First, stay calm.  Roll the child onto his side, so if he won’t choke if vomiting. Don’t put things in the mouth.  Some people worry kids will “swallow their tongue” or bite their tongue, and think sticking something in will help- wrong!  Kids don’t choke during seizures, and shoving things in can hurt their teeth and mouth. Don’t try to stop the jerking either- you can’t, and again may hurt the child by trying.

Watch the time.  Seizures lasting past 5 minutes may require treatment. If the seizure is going that long, call 911.  Paramedics carry medication that can stop seizures.

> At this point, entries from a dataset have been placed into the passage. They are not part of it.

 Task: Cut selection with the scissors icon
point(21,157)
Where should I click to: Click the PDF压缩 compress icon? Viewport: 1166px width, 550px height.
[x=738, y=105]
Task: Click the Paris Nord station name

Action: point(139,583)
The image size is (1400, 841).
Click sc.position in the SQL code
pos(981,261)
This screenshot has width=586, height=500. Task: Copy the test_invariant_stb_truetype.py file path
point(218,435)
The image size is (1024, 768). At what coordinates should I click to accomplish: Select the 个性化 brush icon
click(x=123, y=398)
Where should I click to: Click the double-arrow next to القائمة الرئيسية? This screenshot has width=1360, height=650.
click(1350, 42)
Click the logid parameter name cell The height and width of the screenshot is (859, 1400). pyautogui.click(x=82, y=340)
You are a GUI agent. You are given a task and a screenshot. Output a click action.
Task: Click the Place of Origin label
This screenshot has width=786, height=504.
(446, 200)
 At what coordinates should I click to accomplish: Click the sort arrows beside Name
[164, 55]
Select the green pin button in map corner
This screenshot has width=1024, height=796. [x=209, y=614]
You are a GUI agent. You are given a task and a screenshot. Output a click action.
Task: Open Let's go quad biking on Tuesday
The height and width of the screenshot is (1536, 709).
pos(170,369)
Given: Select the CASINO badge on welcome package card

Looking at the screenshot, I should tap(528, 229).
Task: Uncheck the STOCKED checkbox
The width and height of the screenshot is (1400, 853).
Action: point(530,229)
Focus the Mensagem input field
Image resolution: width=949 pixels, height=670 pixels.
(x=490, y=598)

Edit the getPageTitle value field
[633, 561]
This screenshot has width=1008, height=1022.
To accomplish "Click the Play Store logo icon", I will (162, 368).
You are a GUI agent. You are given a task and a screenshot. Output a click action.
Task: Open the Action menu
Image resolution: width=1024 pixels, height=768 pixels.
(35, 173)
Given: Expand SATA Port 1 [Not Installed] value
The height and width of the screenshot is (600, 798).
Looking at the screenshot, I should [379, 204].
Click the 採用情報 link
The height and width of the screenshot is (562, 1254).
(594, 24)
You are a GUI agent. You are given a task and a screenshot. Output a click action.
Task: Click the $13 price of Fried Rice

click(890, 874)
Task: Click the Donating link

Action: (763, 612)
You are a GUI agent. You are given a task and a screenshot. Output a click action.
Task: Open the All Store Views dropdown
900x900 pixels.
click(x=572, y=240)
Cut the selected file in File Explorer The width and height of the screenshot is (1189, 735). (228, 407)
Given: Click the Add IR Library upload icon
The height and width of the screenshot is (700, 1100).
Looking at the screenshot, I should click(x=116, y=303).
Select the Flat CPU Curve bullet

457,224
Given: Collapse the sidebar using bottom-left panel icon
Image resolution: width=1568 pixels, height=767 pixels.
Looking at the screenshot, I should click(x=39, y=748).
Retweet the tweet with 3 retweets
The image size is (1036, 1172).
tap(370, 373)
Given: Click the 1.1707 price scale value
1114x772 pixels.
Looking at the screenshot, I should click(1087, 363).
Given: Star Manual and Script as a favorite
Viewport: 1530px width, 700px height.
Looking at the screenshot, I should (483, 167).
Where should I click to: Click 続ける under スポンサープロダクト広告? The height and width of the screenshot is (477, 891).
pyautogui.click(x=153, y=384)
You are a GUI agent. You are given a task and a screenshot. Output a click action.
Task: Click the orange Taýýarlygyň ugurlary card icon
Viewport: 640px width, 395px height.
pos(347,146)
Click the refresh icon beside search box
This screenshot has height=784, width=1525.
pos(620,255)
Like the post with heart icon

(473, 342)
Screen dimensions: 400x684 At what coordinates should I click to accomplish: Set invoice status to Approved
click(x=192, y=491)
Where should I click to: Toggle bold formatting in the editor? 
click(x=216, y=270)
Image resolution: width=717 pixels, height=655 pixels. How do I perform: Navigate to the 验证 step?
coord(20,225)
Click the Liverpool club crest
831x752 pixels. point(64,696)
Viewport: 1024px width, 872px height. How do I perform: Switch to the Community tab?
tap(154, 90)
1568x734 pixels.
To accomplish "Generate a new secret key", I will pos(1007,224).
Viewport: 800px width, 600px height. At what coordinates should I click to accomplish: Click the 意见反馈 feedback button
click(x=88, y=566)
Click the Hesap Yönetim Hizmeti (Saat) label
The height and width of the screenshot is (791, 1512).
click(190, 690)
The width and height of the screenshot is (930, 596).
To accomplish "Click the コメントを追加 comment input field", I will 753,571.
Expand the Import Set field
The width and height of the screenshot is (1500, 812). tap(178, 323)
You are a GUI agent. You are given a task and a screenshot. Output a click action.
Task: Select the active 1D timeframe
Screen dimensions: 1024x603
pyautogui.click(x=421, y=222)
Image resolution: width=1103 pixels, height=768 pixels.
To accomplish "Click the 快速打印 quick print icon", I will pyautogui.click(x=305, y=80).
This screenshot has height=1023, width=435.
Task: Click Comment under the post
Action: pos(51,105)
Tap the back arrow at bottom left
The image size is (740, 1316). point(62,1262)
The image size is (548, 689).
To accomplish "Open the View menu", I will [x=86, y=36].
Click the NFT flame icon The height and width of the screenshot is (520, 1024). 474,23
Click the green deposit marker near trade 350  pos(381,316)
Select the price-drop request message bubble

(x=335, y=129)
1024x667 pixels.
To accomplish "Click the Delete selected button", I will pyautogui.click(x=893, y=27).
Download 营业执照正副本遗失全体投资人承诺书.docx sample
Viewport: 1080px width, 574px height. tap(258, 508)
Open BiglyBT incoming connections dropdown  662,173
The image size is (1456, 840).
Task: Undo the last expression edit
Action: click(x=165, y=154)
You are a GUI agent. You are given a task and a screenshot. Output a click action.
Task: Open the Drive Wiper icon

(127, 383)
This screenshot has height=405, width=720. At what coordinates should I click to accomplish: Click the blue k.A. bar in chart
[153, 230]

Once the seizure is over, the child should see a doctor, to determine the source of the fever. Fevers are usually caused by viruses that go away by themselves, but sometimes kids have bacterial causes like ear infections, and need antibiotics.  Blood tests are mostly unnecessary after febrile seizures.

Can you prevent febrile seizures?  Regular dosing with acetaminophen (Tylenol) or ibuprofen don’t prevent them. Giving anti-seizure medication, like for kids with epilepsy, may help.  However, in most cases this is not recommended. Potential side effects of daily anti-seizure medications usually outweigh the benefits. Remember- febrile seizures are not harmful. The only danger is leaving kids in the bathtub unattended and they seize and drown.  But you shouldn’t leave kids alone in the tub anyway, seizures or not.

Febrile seizures are scary for parents.  Follow the plan above, recognize the signs and symptoms, and stay calm!